***** Selection *****
Last modified: 2024-05-15

Abstract


Behavioral scientists often examine the relationships between two or more latent variables or constructs (e.g., attitudes, emotions), and Structural Equation Modeling (SEM) is the state-of-the-art for doing so. When comparing these structural relations among many groups, they likely differ across the groups. However, it is equally likely that some groups share the same relations, and that clusters of groups emerge in terms of the relations between the latent variables. For validly comparing the latent variables’ relations among groups, it is important to remember that such variables are indirectly measured via questionnaires and that one should evaluate whether this measurement is invariant across the groups (i.e., measurement invariance). In the case of many groups, often at least some parameters differ across the groups. Current clustering methods using SEM (i.e., mixture SEM methods) force all SEM model parameters (i.e., measurement parameters, structural relations, etc.) to be equal within a cluster, thus also capturing similarities and differences in measurement, which are unrelated to the research question. We propose mixture multigroup SEM (MMG-SEM) to obtain a clustering of groups focused entirely on the structural relations by making them cluster-specific, while allowing for the measurement parameters to be (partially) group-specific to account for measurement non-invariance. In this way, MMG-SEM disentangles differences in structural relations from differences in measurement parameters. We present an evaluation of MMG-SEM’s performance in terms of recovering the group-clustering and the group- and cluster-specific parameters as well as an evaluation of different approaches to select the number of clusters (e.g., AIC, BIC, etc.).
***** Entries shown *****
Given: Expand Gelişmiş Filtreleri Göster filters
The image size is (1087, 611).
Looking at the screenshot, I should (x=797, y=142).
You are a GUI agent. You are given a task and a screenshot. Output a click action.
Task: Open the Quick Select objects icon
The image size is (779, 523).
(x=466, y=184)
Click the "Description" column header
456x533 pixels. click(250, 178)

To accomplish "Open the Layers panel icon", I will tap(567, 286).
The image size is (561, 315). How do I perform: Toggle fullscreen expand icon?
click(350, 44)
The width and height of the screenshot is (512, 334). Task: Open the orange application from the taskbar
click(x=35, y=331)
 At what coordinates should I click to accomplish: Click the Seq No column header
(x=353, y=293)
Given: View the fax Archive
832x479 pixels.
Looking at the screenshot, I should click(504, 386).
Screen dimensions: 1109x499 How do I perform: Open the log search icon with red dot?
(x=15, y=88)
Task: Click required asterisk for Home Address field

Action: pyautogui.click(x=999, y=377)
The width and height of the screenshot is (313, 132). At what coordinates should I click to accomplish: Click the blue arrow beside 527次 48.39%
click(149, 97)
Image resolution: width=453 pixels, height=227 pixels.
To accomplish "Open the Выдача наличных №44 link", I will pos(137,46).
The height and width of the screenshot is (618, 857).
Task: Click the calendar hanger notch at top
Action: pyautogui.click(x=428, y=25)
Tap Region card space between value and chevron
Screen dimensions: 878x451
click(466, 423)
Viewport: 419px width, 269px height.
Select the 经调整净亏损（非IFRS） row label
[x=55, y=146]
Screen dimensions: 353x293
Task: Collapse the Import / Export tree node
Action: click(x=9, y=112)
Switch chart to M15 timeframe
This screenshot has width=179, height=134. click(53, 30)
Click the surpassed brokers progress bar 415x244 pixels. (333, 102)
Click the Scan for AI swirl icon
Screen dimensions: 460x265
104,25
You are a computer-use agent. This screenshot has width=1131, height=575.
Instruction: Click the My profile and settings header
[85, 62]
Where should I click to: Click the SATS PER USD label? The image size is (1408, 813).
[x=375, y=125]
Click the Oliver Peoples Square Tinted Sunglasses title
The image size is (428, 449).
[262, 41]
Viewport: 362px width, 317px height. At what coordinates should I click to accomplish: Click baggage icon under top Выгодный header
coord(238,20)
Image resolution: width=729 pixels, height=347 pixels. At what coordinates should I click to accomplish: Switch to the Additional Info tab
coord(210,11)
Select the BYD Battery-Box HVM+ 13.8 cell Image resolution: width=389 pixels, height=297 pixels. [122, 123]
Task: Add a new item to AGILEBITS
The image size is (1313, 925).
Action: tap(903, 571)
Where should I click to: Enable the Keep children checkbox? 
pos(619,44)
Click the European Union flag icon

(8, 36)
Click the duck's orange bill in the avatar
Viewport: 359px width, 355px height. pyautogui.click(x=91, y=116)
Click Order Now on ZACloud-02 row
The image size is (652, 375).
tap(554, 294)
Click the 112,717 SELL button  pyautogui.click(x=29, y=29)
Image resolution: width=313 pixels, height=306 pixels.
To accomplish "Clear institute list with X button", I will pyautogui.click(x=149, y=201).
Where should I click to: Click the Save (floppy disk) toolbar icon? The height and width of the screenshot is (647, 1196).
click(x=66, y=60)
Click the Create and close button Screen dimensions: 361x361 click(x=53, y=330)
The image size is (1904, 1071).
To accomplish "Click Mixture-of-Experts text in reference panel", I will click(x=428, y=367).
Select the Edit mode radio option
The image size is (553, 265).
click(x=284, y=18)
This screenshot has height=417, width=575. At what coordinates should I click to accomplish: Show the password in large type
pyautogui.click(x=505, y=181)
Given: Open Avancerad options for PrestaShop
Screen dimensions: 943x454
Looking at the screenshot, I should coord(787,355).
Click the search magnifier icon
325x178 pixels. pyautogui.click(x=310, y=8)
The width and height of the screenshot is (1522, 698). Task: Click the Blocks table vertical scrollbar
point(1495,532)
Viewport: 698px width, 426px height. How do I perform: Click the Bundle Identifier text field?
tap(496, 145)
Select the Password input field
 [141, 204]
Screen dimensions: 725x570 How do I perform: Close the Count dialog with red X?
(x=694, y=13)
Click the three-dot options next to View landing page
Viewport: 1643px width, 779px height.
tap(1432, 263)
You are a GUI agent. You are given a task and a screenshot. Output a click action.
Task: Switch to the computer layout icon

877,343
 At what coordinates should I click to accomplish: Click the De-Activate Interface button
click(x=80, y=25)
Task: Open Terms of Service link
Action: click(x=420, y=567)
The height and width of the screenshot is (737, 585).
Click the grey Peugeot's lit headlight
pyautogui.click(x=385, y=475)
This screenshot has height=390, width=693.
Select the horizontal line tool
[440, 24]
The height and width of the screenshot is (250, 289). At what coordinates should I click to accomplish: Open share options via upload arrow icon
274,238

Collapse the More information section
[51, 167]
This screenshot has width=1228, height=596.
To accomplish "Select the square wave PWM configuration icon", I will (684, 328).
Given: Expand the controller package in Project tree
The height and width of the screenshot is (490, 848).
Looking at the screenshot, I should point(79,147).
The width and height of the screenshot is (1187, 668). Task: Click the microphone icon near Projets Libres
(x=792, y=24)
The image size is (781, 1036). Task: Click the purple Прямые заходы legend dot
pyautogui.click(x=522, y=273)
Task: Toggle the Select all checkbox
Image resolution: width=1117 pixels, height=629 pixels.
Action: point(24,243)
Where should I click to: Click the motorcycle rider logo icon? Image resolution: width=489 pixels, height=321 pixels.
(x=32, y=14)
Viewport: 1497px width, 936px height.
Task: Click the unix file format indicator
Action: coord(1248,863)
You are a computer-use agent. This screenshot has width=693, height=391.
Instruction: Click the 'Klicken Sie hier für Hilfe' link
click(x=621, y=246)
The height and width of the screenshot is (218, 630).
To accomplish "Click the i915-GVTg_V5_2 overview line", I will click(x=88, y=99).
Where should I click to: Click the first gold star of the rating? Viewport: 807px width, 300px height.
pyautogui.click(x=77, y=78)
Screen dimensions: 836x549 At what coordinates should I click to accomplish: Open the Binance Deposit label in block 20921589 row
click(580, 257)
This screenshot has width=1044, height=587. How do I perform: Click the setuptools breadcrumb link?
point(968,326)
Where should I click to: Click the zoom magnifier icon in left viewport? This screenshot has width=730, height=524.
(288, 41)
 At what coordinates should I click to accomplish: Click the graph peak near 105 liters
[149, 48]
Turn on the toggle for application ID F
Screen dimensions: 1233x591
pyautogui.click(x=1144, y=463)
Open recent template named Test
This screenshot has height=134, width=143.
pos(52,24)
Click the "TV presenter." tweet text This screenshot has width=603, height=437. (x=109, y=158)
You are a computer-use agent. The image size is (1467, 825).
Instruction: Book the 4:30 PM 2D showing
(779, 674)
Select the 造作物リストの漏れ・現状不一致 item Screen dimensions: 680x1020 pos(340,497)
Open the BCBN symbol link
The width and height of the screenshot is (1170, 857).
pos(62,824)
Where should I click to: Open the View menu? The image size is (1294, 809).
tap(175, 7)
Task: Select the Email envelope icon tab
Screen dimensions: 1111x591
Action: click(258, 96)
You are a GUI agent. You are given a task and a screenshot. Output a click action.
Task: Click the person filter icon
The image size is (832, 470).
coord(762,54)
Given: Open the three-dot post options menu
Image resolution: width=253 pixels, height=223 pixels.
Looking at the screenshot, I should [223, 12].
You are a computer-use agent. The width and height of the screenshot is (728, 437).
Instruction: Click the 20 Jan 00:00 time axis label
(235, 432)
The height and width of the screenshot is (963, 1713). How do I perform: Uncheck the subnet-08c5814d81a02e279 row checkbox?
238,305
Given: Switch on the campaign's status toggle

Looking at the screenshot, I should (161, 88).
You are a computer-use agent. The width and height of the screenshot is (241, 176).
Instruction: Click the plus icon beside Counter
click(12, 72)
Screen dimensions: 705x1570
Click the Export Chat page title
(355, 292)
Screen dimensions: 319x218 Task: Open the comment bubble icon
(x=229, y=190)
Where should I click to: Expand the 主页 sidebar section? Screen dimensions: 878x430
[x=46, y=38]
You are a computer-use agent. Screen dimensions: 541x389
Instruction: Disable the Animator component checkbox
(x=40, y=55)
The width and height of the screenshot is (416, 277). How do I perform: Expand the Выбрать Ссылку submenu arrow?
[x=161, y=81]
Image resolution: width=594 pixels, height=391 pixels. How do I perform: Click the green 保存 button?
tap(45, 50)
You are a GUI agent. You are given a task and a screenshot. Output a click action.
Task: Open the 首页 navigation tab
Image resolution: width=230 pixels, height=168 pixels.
*****
Your task: For each statement about the abstract above, answer yes or no on whether it agrees with the text, and quote the words that decide it: (a) Current mixture SEM methods let measurement parameters differ within a cluster. (b) MMG-SEM makes the structural relations cluster-specific. (c) The evaluation covers ways to choose the number of clusters.

Task response:
(a) No: "force all SEM model parameters (i.e., measurement parameters, structural relations, etc.) to be equal within a cluster"
(b) Yes: "by making them cluster-specific"
(c) Yes: "an evaluation of different approaches to select the number of clusters"